Skopec also pointed to Census data that showed a growing number of middle-income families without coverage. For instance, families of four earning more than $102,000 a year saw the uninsured rate increase, and it did so almost three times more in states without Medicaid expansion.
She said this could be because families who do not qualify for Medicaid and who make too much money to receive a federal subsidy from the marketplace must pay their full premium, and premiums are on the rise nationwide.
“The highly subsidized people are shielded from premium increases,” she said. “But for this group, the 20 percent premium increase is all on you.”
About two-thirds of people surveyed had private health insurance, which most often is provided as a job benefit. But Skopec notes that the likelihood of an employer offering insurance varies widely by state and industry, which can leave some people in a gap where they do not qualify for public assistance but cannot afford to directly purchase coverage on their own.
Since 2014, states have had the option to expand Medicaid to more people, in part to close that gap. Traditionally, the program provided coverage only to low-income parents and people with a disability, not low-income adults without children.
The data reinforced previous findings that states which expanded Medicaid programs to cover more low-income residents have fewer people without insurance and have shrunk the size of that group faster.
The 31 states with expanded Medicaid saw uninsured rates cut nearly in half from 12.6 percent in 2013 to 6.7 percent in 2018. The 19 states that have not expanded Medicaid saw their uninsured rates drop only half as quickly, going from 14.7 percent in 2013 to 10.6 percent in 2018.

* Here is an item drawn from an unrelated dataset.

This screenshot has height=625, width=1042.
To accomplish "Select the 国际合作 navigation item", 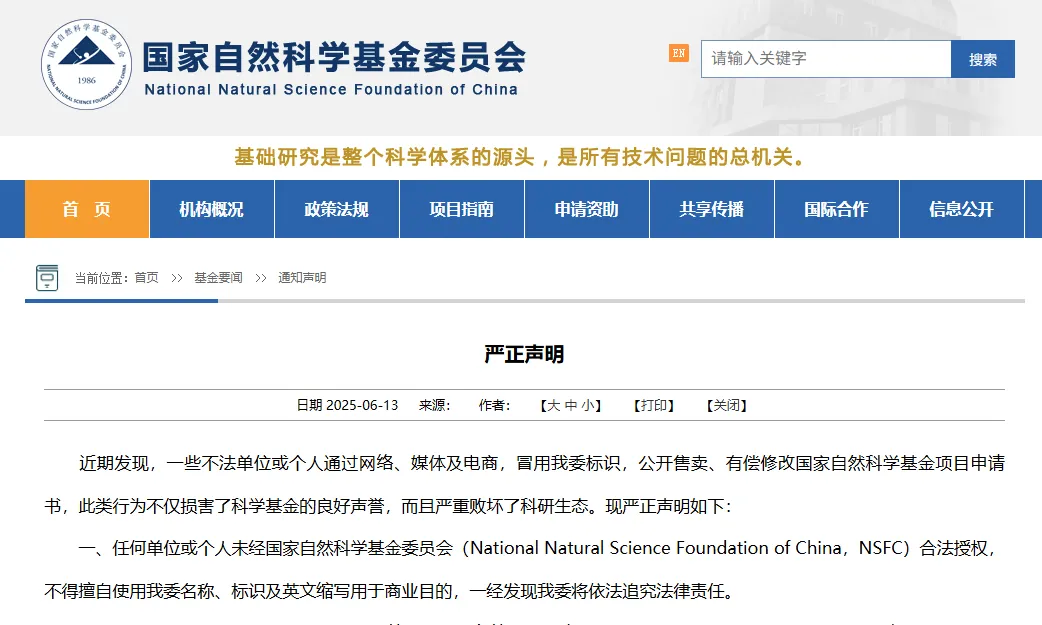I will point(836,209).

Michigan launched expanded Medicaid in April 2014 and has seen its uninsured rate drop 51 percent, which is more than the non-expansion state average of 28 percent. It fell from 11 percent in 2013 to 5 percent in 2018. The state has received federal permission, via a Section 1115 wavier, to tighten who receives expanded Medicaid by implementing new work requirements, which have not yet been implemented.
“Health insurance coverage is an important measure of our nation’s overall wellbeing,” Sharon Stern, assistant division chief at the U.S. Census Bureau, said in a recorded presentation of the new data on Tuesday. “Whether it’s illness, injury, or preventative needs, health insurance provides greater access to medical care, protection from high unexpected costs and more economic stability.”